A three-judge panel of the U.S. Court of Appeals in Washington today threw out a challenge by the American Petroleum Institute to regulations restricting the peak amount of nitrogen dioxide, or NO2, from tailpipes and smokestacks that can be present in the air during a one-hour period. Levels of the toxic gas are limited to a one-hour standard of 100 parts per billion.
“Because the record adequately supports the EPA’s conclusion that material negative effects result from ambient air concentrations as low as the 100 ppb level, we cannot conclude that the agency was arbitrary and capricious” in adopting that standard, U.S. Circuit Judge Douglas Ginsburg wrote for the court.
Nitrogen dioxide, a contributor to smog, has been tied to respiratory problems, especially in people with asthma, according to the EPA. There had been no one-hour rule for nitrogen dioxide, unlike the time-based restrictions on carbon monoxide and ozone.
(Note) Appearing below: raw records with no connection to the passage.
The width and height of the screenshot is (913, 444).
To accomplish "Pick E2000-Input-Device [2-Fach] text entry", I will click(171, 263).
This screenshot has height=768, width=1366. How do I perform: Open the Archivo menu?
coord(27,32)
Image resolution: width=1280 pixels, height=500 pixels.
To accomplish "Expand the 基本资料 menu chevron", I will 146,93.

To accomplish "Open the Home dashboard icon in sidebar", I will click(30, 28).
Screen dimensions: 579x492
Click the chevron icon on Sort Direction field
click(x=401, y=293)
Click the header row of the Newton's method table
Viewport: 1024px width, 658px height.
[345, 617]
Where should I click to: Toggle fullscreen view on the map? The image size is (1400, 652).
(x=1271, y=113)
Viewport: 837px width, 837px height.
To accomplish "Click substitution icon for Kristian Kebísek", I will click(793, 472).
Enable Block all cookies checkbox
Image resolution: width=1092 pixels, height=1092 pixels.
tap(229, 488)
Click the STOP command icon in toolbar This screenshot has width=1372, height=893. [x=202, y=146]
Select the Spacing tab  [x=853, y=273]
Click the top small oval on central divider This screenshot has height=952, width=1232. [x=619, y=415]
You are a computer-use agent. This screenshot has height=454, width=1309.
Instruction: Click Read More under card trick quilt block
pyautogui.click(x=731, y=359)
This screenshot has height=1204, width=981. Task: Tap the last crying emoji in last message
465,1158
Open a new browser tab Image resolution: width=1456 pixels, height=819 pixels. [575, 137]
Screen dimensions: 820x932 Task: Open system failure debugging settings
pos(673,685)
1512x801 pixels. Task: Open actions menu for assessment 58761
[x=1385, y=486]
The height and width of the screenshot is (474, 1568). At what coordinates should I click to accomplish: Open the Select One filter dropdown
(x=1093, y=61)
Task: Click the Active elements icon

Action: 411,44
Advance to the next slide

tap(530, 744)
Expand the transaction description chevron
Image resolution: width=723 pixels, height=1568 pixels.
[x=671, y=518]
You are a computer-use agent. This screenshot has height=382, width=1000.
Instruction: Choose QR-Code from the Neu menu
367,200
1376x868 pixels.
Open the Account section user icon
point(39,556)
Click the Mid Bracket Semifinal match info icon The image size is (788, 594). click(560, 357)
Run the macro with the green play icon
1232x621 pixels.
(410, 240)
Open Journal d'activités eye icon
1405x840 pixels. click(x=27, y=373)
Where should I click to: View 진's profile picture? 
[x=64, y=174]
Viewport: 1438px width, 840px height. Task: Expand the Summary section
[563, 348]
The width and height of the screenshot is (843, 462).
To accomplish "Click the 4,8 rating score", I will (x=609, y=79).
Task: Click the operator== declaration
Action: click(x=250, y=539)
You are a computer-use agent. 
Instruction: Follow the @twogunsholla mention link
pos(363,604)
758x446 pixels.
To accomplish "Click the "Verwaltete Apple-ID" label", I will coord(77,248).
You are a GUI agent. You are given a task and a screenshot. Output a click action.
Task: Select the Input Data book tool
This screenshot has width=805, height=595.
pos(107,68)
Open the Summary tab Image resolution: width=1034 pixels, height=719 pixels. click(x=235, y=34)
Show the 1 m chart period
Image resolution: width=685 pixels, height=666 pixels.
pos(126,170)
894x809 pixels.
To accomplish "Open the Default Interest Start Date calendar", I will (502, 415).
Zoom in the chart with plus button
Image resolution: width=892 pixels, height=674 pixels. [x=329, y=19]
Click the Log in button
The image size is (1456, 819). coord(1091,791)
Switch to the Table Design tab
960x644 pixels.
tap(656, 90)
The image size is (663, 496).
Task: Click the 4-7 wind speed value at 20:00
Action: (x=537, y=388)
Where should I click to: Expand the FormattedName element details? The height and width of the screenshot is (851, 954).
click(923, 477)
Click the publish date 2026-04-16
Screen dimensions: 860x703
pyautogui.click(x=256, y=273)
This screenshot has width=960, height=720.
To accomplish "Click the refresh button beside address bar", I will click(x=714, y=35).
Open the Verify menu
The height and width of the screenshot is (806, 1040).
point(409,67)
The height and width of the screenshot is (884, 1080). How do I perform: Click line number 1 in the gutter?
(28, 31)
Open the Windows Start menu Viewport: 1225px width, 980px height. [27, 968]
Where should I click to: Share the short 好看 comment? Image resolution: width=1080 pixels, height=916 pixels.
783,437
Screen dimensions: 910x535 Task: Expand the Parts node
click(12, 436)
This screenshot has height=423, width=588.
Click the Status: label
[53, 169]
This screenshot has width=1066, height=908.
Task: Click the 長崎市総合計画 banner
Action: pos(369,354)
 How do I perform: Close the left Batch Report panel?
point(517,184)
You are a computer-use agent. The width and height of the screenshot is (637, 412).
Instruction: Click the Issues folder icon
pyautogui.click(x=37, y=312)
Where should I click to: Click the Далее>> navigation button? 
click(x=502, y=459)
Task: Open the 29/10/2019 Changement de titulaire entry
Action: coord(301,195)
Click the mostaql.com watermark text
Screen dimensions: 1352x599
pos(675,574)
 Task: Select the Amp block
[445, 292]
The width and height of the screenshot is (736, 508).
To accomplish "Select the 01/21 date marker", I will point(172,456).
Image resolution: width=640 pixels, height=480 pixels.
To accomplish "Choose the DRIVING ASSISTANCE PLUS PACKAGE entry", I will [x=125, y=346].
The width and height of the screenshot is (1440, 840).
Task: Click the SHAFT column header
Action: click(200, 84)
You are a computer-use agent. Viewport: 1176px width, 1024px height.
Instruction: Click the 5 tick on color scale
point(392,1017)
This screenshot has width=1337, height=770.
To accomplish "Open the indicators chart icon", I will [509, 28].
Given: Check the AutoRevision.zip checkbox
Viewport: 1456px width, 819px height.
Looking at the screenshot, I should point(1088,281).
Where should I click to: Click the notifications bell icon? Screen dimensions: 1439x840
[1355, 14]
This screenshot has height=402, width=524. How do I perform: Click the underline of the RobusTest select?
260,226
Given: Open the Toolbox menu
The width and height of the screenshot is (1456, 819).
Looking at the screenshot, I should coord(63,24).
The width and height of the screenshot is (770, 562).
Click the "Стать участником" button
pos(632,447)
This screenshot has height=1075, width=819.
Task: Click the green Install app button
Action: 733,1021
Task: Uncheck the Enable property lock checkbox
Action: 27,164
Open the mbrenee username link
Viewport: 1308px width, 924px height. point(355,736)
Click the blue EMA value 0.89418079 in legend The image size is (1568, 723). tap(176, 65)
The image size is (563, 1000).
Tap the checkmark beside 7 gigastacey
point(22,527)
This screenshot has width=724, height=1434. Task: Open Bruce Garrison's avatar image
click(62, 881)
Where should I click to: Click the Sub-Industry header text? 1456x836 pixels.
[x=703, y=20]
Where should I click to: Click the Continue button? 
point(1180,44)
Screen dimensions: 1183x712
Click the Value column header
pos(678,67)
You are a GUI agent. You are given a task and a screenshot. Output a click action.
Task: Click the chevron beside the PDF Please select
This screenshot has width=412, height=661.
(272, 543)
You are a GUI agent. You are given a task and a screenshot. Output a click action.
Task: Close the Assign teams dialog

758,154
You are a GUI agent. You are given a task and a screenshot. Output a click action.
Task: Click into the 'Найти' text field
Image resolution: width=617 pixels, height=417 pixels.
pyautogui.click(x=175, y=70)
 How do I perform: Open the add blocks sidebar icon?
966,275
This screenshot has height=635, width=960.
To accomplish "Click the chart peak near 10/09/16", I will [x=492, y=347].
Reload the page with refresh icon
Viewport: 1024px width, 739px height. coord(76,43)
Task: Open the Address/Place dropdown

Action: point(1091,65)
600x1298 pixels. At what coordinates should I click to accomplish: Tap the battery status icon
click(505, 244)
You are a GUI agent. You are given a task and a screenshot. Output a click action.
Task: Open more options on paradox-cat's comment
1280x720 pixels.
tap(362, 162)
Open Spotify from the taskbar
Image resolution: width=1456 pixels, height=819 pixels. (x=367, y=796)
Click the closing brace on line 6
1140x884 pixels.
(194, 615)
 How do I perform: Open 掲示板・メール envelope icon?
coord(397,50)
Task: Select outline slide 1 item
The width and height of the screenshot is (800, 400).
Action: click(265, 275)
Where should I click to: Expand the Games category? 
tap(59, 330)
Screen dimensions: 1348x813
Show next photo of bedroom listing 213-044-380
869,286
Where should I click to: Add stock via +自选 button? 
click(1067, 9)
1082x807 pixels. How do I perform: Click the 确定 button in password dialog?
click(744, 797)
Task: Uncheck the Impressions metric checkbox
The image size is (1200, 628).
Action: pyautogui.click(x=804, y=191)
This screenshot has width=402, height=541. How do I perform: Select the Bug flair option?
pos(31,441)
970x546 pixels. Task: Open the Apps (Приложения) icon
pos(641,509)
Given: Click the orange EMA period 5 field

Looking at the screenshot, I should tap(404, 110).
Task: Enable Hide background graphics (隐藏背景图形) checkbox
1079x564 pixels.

When drafting the rule in 2010, the EPA said it was establishing monitoring requirements in urban areas that will measure nitrogen dioxide levels around major roads. The monitors must be located near roadways in cities with at least 500,000 people, and cities with at least 1 million residents must have community-wide monitoring, the agency said.
The American Petroleum Institute argued that the rules are more stringent than necessary to protect the public’s health. The Washington-based API, which represents more than 500 oil and gas companies, said in an e-mail that it is reviewing the ruling.
“EPA relied on unpublished, non-peer-reviewed scientific studies to set the new standard and outright ignored published scientific studies that questioned the agency’s conclusions,” Howard Feldman, API director of regulatory and scientific policy, said in an e-mailed statement.
The case is American Petroleum Institute v. Environmental Protection Agency, 10-1079, U.S. Court of Appeals for the District of Columbia (Washington).